The last question your blogger asks is a very good one. The hiring situation is very similar to when I graduated in the late 70s - which led me up north and out west for what turned out to be over a decade before I was able to return to Ontario, albeit not close to where I had started from. After a period of initial frustration I enjoyed the experience, and in hindsight it gave me experiences that I never would have got had I stayed in urban Ontario, and which stood me in good stead later in my career. If he wants to return, the difficulty will be that he is now in competition with people who are on the supply list and who get known by the principals who hire - often after 3 to 5 years on the list, and making inadequate amounts of money. Even at that point there is no guarantee of a job. This will be compounded by the fact that declining enrolment is about to hit the secondary schools, which have so far been relatively immune. This year there are rumours of real layoffs in elementary (many boards 'layoff' teachers during the staffing process, but in the past have been able to find jobs for them later in the process, which appears less likely this year), which ELP may go some way to mitigate once it is fully implemented. There are also rumours of people with teacher qualifications applying to the College of ECEs to try to get equivalencies so that they can apply for the new ECE positions...they may be told they have to take some ECE courses, but once they become qualified they will pose considerable competition for those with 'just' ECE qualifications in that job market. His best bet - get FSL qualifications, which remain a meal ticket throughout most of Ontario. A complicated picture, which makes it difficult to predict, but which doesn't excuse the faculties for not adjusting their enrolments in response to demand.

Anonymous said...

D'Youville college also provided newly minted teachers with all of the information they needed to jump right into teaching after graduation while Ontario grads had to wait months for their information to be in place. I have a family member who lost a job to a D'Youville college grad for that reason.

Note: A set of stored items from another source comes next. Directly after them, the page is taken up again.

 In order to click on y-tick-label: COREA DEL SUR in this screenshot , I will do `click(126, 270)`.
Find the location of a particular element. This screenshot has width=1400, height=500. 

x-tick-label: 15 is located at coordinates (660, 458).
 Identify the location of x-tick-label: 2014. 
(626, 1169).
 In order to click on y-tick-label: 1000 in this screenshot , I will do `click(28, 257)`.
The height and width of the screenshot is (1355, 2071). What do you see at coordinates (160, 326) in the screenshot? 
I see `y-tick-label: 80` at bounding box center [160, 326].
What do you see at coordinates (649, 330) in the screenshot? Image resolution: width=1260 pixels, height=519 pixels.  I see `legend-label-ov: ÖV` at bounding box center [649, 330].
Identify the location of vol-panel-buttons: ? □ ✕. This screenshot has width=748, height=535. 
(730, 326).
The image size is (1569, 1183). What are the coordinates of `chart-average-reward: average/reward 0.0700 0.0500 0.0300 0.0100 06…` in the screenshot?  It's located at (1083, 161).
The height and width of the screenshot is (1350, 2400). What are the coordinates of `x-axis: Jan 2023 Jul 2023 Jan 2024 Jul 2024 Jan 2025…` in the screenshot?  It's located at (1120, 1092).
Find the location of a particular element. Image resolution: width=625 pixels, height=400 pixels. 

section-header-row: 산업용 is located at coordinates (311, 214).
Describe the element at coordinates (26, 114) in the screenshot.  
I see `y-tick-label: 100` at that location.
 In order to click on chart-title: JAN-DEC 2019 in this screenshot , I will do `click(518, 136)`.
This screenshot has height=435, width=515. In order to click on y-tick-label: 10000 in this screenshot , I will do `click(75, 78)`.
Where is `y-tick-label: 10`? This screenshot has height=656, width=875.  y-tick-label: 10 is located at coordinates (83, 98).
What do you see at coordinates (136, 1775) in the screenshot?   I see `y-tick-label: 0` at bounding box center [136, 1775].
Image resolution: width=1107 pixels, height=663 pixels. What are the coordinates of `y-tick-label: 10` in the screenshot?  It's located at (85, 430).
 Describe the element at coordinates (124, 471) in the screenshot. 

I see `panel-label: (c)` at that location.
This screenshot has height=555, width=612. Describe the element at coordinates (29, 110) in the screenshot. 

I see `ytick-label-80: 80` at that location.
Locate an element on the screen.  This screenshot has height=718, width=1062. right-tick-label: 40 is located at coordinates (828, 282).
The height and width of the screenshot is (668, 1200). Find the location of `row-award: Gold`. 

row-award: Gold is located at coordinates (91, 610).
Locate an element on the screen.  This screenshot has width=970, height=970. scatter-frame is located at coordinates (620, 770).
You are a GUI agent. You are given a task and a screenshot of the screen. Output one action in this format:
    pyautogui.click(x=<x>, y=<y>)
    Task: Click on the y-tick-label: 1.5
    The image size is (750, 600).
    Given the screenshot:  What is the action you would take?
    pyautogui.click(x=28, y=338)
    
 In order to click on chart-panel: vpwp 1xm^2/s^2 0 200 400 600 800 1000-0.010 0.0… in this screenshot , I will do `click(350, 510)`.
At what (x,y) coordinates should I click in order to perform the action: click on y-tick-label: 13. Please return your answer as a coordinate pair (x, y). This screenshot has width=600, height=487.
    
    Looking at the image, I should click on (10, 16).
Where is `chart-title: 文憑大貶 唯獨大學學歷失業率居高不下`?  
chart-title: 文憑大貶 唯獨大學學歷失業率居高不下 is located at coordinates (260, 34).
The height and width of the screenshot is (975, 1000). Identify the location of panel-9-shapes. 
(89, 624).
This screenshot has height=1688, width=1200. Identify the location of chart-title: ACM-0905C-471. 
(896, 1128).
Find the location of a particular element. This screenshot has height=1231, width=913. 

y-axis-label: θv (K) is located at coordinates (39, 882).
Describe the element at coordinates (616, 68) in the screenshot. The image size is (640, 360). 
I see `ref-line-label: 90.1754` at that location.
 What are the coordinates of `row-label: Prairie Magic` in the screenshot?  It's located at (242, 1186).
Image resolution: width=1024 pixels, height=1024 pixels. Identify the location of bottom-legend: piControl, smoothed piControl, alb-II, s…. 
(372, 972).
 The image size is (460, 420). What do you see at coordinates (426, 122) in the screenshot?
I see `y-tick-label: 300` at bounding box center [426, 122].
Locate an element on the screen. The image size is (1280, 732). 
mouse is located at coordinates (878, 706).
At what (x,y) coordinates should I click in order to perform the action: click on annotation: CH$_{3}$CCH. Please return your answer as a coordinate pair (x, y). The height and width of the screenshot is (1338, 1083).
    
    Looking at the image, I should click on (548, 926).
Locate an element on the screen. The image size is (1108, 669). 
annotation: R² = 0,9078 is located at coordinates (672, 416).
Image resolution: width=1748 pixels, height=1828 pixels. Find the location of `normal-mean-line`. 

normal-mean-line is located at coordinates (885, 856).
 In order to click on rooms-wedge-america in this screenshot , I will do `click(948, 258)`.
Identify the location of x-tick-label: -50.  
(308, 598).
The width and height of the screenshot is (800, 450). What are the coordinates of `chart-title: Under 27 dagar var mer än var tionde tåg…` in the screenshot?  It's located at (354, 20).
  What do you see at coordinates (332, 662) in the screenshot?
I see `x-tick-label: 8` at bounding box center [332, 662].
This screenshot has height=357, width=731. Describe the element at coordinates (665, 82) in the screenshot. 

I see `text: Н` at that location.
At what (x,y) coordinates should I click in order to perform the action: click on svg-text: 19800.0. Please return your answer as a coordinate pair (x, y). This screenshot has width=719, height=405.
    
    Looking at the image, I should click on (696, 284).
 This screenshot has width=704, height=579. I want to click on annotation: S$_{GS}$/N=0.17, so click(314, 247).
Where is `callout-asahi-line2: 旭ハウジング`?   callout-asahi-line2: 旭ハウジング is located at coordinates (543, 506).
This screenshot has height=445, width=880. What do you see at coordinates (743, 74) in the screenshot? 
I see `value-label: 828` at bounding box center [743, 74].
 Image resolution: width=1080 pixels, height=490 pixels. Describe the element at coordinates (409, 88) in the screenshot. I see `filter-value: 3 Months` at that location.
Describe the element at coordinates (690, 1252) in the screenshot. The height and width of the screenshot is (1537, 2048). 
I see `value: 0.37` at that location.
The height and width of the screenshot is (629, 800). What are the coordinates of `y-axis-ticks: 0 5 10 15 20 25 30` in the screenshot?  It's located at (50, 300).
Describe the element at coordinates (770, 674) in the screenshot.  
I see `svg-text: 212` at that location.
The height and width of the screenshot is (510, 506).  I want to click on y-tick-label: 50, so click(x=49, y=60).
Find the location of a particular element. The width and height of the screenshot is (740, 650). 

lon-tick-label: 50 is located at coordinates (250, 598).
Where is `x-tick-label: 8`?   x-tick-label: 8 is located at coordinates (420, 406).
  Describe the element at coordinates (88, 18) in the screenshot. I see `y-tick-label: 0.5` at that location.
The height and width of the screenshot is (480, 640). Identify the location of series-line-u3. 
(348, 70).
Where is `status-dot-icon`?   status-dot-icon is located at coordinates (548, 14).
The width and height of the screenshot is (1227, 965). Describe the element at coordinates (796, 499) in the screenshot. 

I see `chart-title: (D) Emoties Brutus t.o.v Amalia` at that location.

I have another family member currently living in the Peterborough area, registered to one of the boards there for a year and a half for occasional teaching but has only sporatic jobs..meanwhile in Halton his parent's phone is ringing off the hook every day, one day, 10 calls in one day. That was where he lived before he moved to Peterborough.

My own brother never rec'd his teaching degree in Ontario, did his masters at U.of Alberta couldn't land a job back in Ontario so he went to a combination public/private school in the Bahamas and never looked back. Today he's a prof. at UMass.

This also happened back in the mid 1970's and is part of the reason I picked recreation & community development over teaching. No jobs.
Most of my friends who became teachers ended up overseas.

CC

Anonymous said...

Another good article on this topic by Jen O'Brien in the LFP "with notes from Hugo R" today.

Also, a special report on the glut of fundraising - the reporting almost like clockwork, each and every year. I hope parents will realize that when Dalton levies a education premium he'll use the parent generosities in fundraising to make his case that if parents already have no problem contributing "x" number of dollars each year then the will not mind contributing that much to an education tax..ooops premium.

All rumours at this point but sometimes the stories just write themselves.

CC

Anonymous said...

Long article in the Globe and Mail this morning on this issue.